CONSEGNA OPERATIVA 1 => Restituisci senza alcuna modifica il passo dell'estratto sulle pecore di North Ronaldsay, da "Il consumo di" giù fino a "allo stadio preliminare.".
CONSEGNA OPERATIVA 2 =>
Rispondi brevemente a queste domande sull'estratto riguardante le pecore di North Ronaldsay.
(a) Quante persone abitavano circa l'isola all'epoca in cui fu costruita la muraglia del XIX secolo?
(b) Quanti sono i punds tradizionali che fanno parte dell'opera muraria?
(c) A partire da quale anno il momento estivo di luglio e agosto prende il nome di Sheep Fest?

ESTRATTO SELEZIONATO =>
Il consumo di alghe da parte delle pecore di North Ronaldsay è stata vista in epoca recente come una propensione potenzialmente utile a combattere il riscaldamento globale, qualora tale fonte di nutrimento risultasse applicabile anche agli animali utilizzati nel sistema globalizzato dell’allevamento intensivo. Esperimenti in tal senso, tuttavia, si trovano tutt’ora allo stadio preliminare.

Attività che parrebbe per qualche ragione collegata, in modo alquanto indissolubile nella mente degli abitanti locali, al mantenimento e riparazione continuativa della lunga muraglia risalente al XIX secolo, opera diventata difficile da sobbarcarsi a causa della significativa riduzione della popolazione dell’isola, passata dalle circa 500 persone di allora a poco meno di un decimo di tale cifra. Egualmente incline a tutelare, tosare ed occasionalmente cucinare questi animali per lo più lasciati allo stato ferale, sebbene manchi semplicemente la manodopera per gestirne allo stesso modo i movimenti e dar seguito agli spostamenti tradizionalmente indotti delle femmine incinte verso i prati dell’entroterra, mentre le loro controparti trovano ospitalità temporanea nei nove tradizionali punds (recinti) anch’essi parte dell’opera muraria che ha precorso di poco l’inizio dell’epoca contemporanea. In un momento del calendario, all’apice dell’estate verso i mesi di luglio ed agosto, denominato a partire dall’anno 2016 come Sheep Fest riuscendo ad attirare una certa quantità di persone dalle isole vicine, inclini ad aiutare con l’impresa continuativa nel tempo di restauro della fondamentale muraglia di North Ronaldsay. Forse la più rappresentativa opera creata dall’uomo ad essere collegata ad un insieme di fenotipi evolutivi, possibilmente accentuati proprio a partire dai momenti successivi alla sua creazione. Riconfermando l’impressione, spesso fatta passare in secondo piano, secondo cui anche la nostra intromissione possa essere capace, in determinante circostanze, d’incrementare e favorire la biodiversità animale. Un’idea più problematica di quanto si potrebbe pensare, una volta che se ne analizzano le remote ed implicite implicazioni finali.

DATI MOSTRATI =>
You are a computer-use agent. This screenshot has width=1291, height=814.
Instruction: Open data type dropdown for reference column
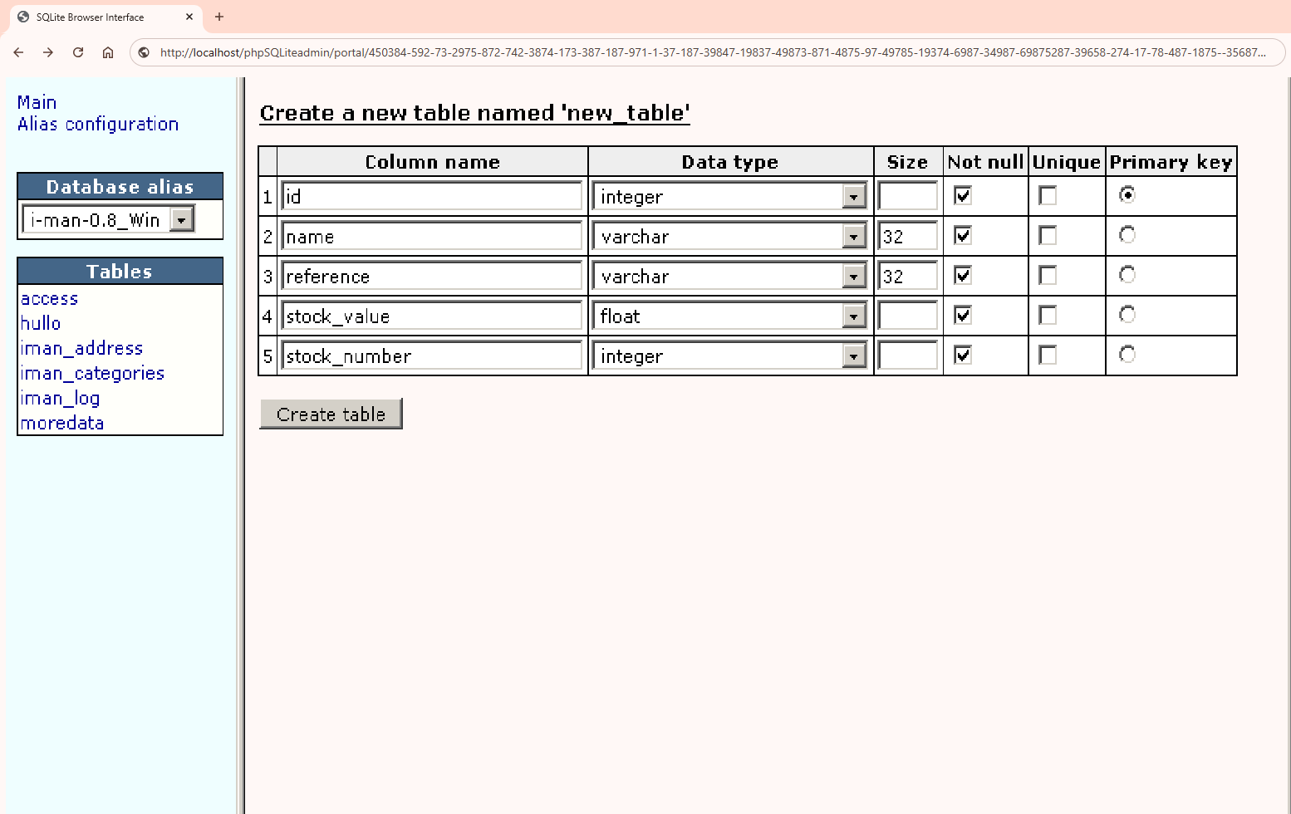tap(854, 275)
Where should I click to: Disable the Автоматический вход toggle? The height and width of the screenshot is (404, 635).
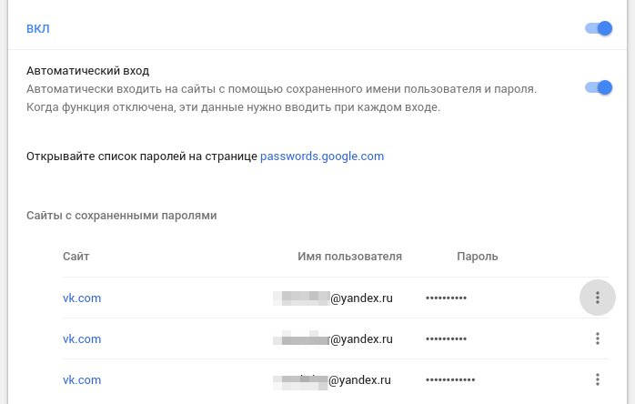click(x=599, y=88)
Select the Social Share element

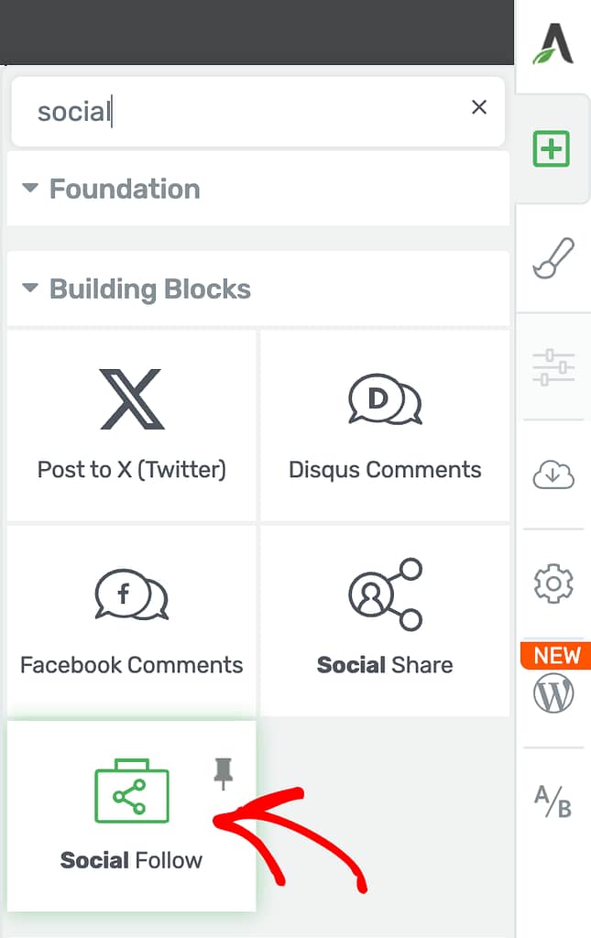point(385,621)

SOLUZIONE SCRITTA 1 =>
Il consumo di alghe da parte delle pecore di North Ronaldsay è stata vista in epoca recente come una propensione potenzialmente utile a combattere il riscaldamento globale, qualora tale fonte di nutrimento risultasse applicabile anche agli animali utilizzati nel sistema globalizzato dell’allevamento intensivo. Esperimenti in tal senso, tuttavia, si trovano tutt’ora allo stadio preliminare.

SOLUZIONE SCRITTA 2 =>
(a) Circa 500 persone.
(b) Nove.
(c) Dal 2016.